*WORK ORDER 1*
In the Arumugam Manthiram biography, in what year did Manthiram join the faculty of the University of Texas at Austin?
*WORK ORDER 2*
Quote the Arumugam Manthiram biography word for word, starting at "Arumugam Manthiram (MUN-thee-rum;" and ending at "John B. Goodenough.".
*WORK ORDER 3*
Write what comes next in the Arumugam Manthiram biography, picking up after its final sentence.

═══ SELECTED PASSAGE ═══

- Born: March 15, 1951 (age 75) Amarapuram, Tamil Nadu, India
- Education: Madurai University (BS, MS) Indian Institute of Technology, Madras (PhD)
- Known for: Lithium ion battery
- Awards: Fellow, American Association for the Advancement of Science (2014) Fellow, Electrochemical Society (2011) Henry B. Linford Award for Distinguished Teaching, Electrochemical Society (2020) Fellow, Materials Research Society (2016) Distinguished Alumnus Award, Indian Institute of Technology Madras (2015) Fellow, Royal Society of Chemistry (2015)
- Scientific career
- Fields: Materials Science
- Institutions: Madurai Kamaraj University University of Oxford University of Texas at Austin
- Doctoral advisor: J. Gopalakrishnan

= Arumugam Manthiram =

Indian-American material scientist, solid-state chemist, and professor

Arumugam Manthiram (MUN-thee-rum; born March 15, 1951) is an Indian-American materials scientist and engineer, best known for his identification of the polyanion class of lithium-ion battery cathodes, understanding of how chemical instability limits the capacity of layered oxide cathodes, and technological advances in lithium sulfur batteries. He is a Cockrell Family Regents Chair in engineering, Director of the Texas Materials Institute, the Director of the Materials Science and Engineering Program at the University of Texas at Austin, and a former lecturer of Madurai Kamaraj University. Manthiram delivered the 2019 Nobel Lecture in Chemistry on behalf of Chemistry Laureate John B. Goodenough.

== Early life and education ==

Manthiram was born in Amarapuram, Tamil Nadu, a small village in southern India. He completed his B.S. and M.S. degrees in chemistry at Madurai University. He then received his Ph.D. in chemistry from the Indian Institute of Technology, Madras.

== Career ==

After working as a lecturer at Madurai Kamaraj University for four years, he joined John B. Goodenough's lab as a Research Associate, first at Oxford University and then at the University of Texas at Austin. Manthiram joined the faculty of the University of Texas at Austin in 1991.

═══ GIVEN INFORMATION ═══

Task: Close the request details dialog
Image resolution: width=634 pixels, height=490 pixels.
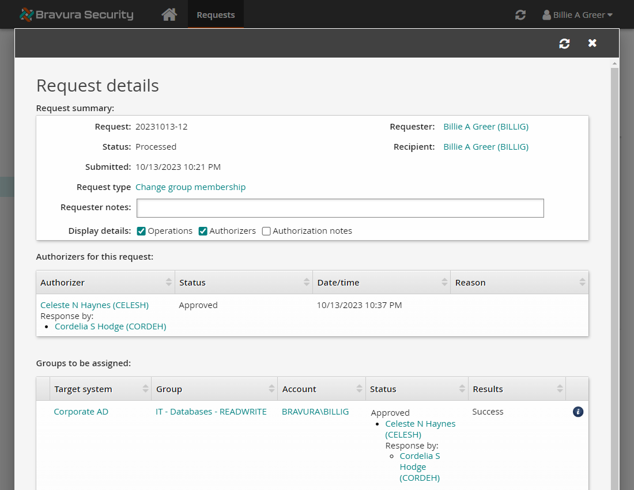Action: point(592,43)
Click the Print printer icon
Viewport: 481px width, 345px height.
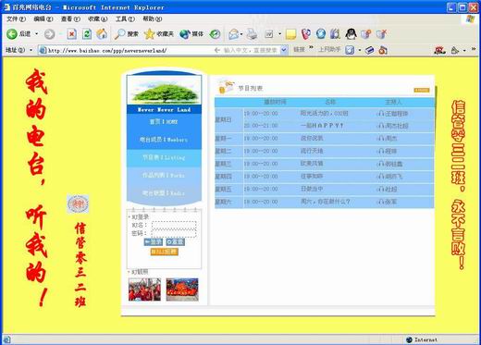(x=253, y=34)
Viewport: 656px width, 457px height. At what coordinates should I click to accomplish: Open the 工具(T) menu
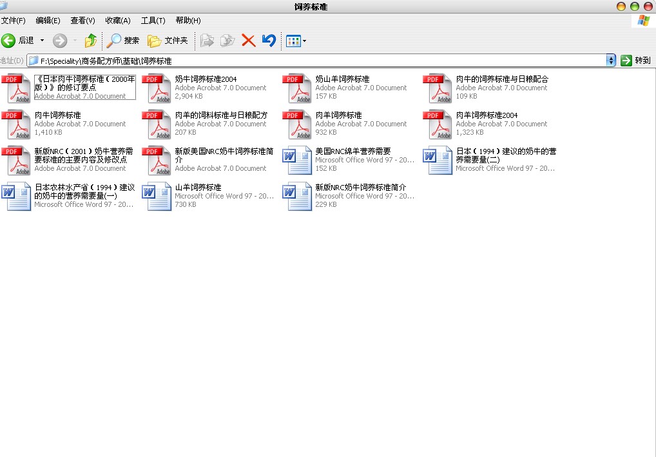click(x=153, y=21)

═══

*RESPONSE 1*
1991

*RESPONSE 2*
Arumugam Manthiram (MUN-thee-rum; born March 15, 1951) is an Indian-American materials scientist and engineer, best known for his identification of the polyanion class of lithium-ion battery cathodes, understanding of how chemical instability limits the capacity of layered oxide cathodes, and technological advances in lithium sulfur batteries. He is a Cockrell Family Regents Chair in engineering, Director of the Texas Materials Institute, the Director of the Materials Science and Engineering Program at the University of Texas at Austin, and a former lecturer of Madurai Kamaraj University. Manthiram delivered the 2019 Nobel Lecture in Chemistry on behalf of Chemistry Laureate John B. Goodenough.

*RESPONSE 3*
===Research===

Manthiram identified the polyanion class of cathode materials for lithium ion batteries, which are widely used in commercial applications. This is a class which includes lithium iron phosphate. He demonstrated that positive electrodes containing polyanions, e.g., sulfates, produce higher voltages than oxides due to the inductive effect of the polyanion. These polyanion cathodes are also used in sodium ion batteries.

Manthiram discovered that the capacity limitations of layered oxide cathodes is a result of chemical instability that can be understood based on the relative positions of the metal 3d band relative to the top of the oxygen 2p band. This discovery represents the theoretical underpinnings of the anion-redox energy storage mechanism and has had significant implications for the practically accessible compositional space of lithium-ion batteries, as well as their stability from a safety perspective.

He has identified the critical parameters needed for transitioning lithium sulfur batteries towards commercial use. Specifically, lithium sulfur batteries need to achieve a sulfur loading of >5 mg cm^{−2}, a carbon content of <5%, electrolyte-to-sulfur ratio of <5 μL mg^{−1}, electrolyte-to-capacity ratio of <5 μL (mA h)^{−1}, and negative-to-positive capacity ratio of <5 in pouch-type cells. Key technological advances for lithium sulfur batteries developed by Manthiram include the use of microporous carbon interlayers and the use of doped graphene sponge electrodes.